| WHAT THE EXERCISE ASKS |
No pictures, no extra lines: copy exactly from the line with "Edit ForEach activities with pencil icon" through the end of the entries.

[Stored items]
--- START ---

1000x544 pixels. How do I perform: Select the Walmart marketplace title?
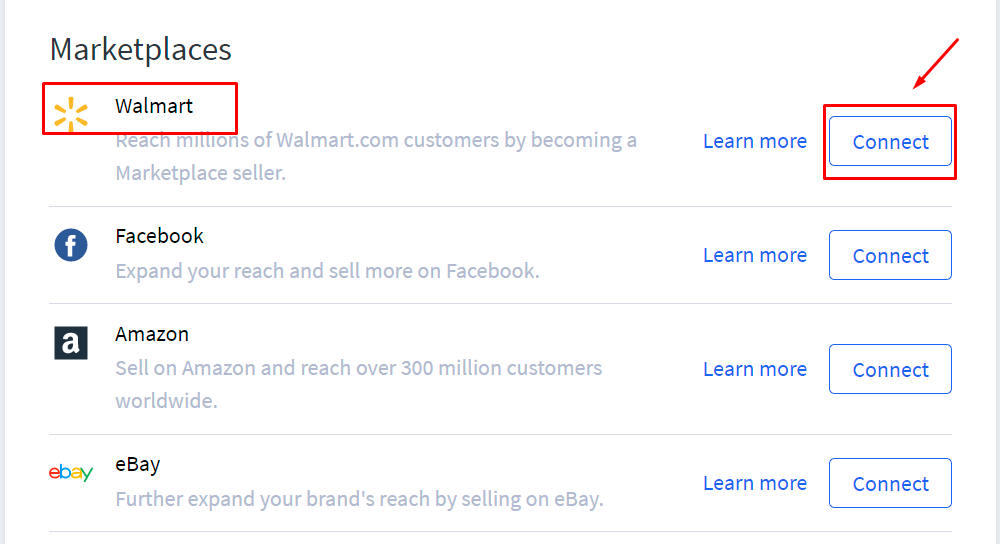point(154,106)
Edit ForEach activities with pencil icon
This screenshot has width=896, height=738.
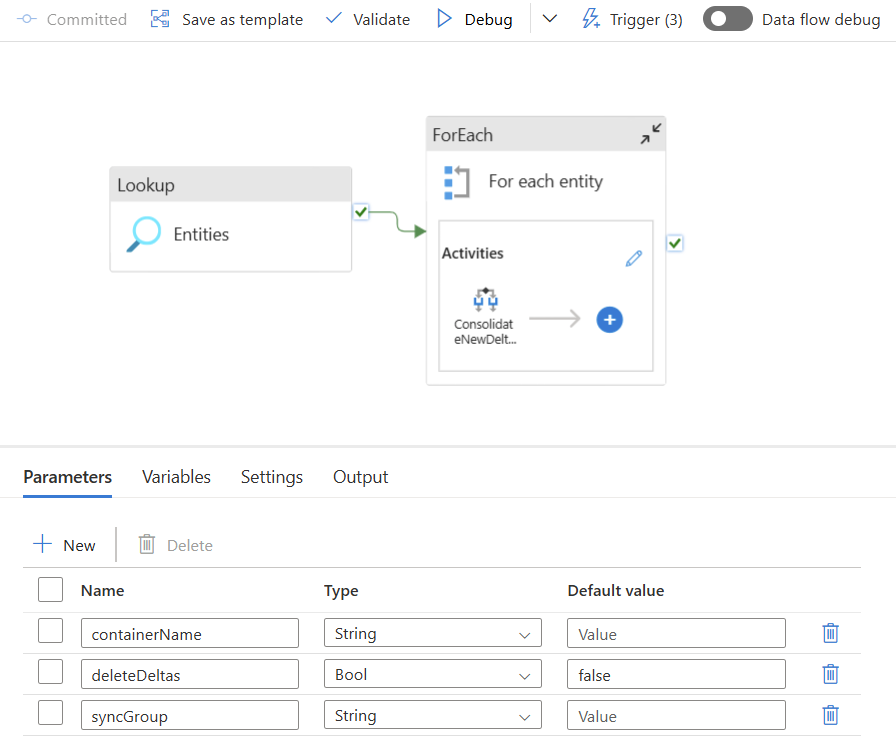click(x=633, y=258)
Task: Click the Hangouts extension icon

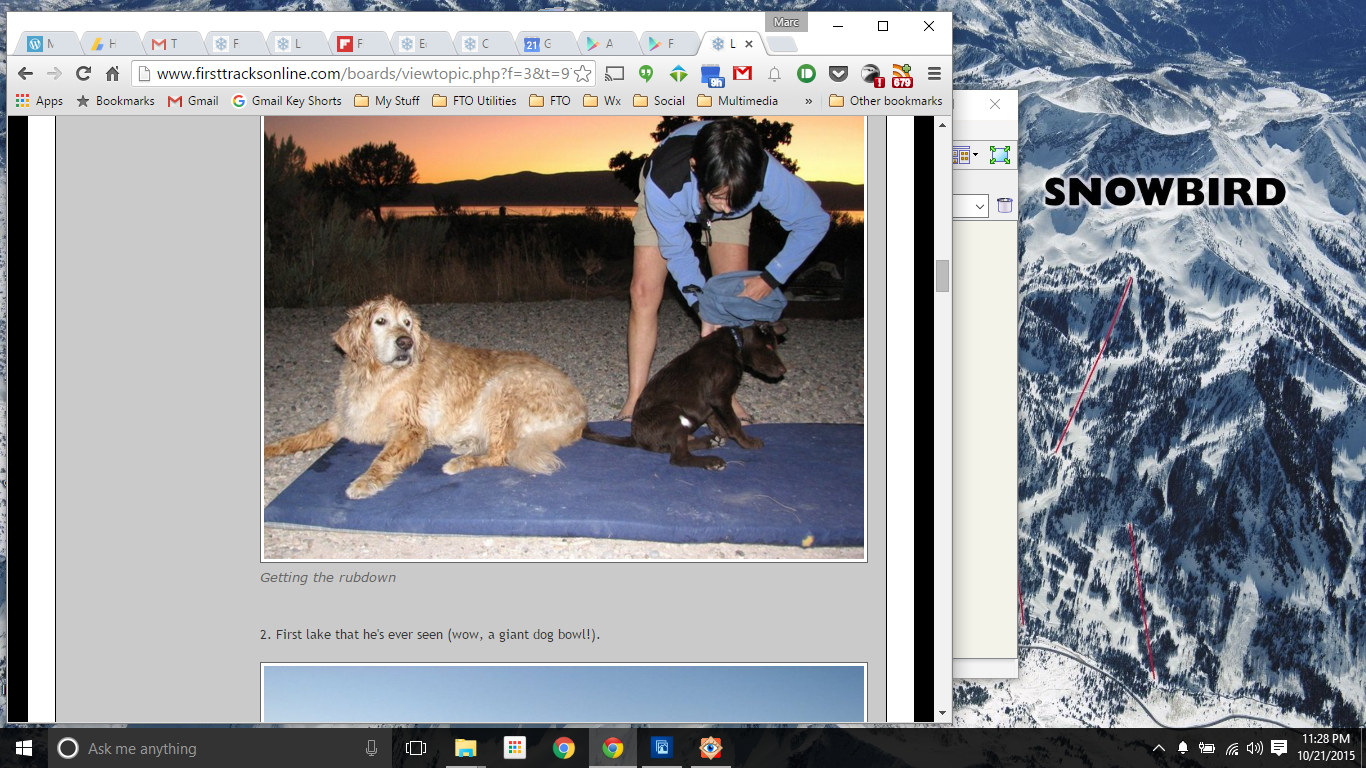Action: coord(647,73)
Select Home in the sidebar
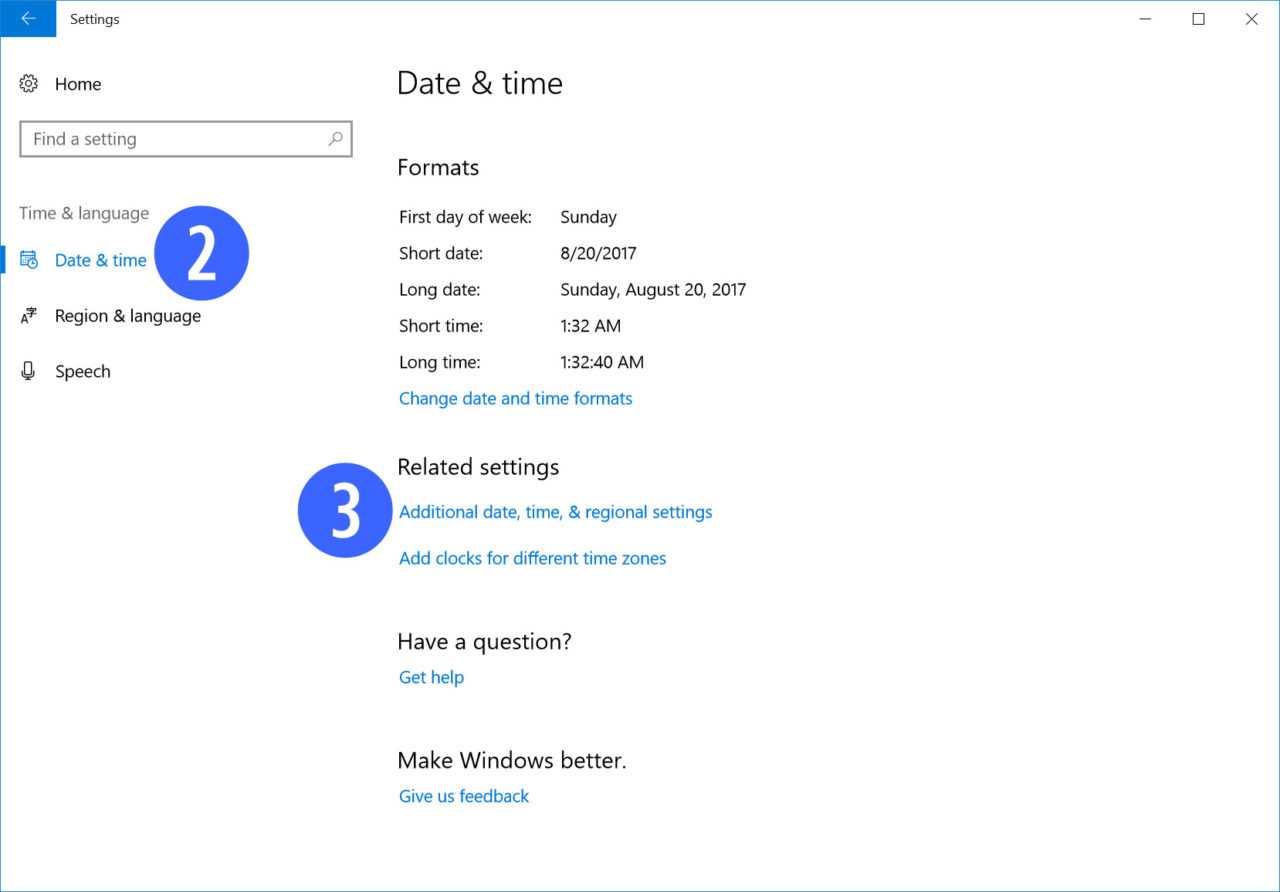Viewport: 1280px width, 892px height. point(78,84)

--- END ---

| RESULT |
Edit ForEach activities with pencil icon
This screenshot has width=896, height=738.
click(x=633, y=258)
Task: Click the Hangouts extension icon

Action: coord(647,73)
Select Home in the sidebar
Viewport: 1280px width, 892px height. point(78,84)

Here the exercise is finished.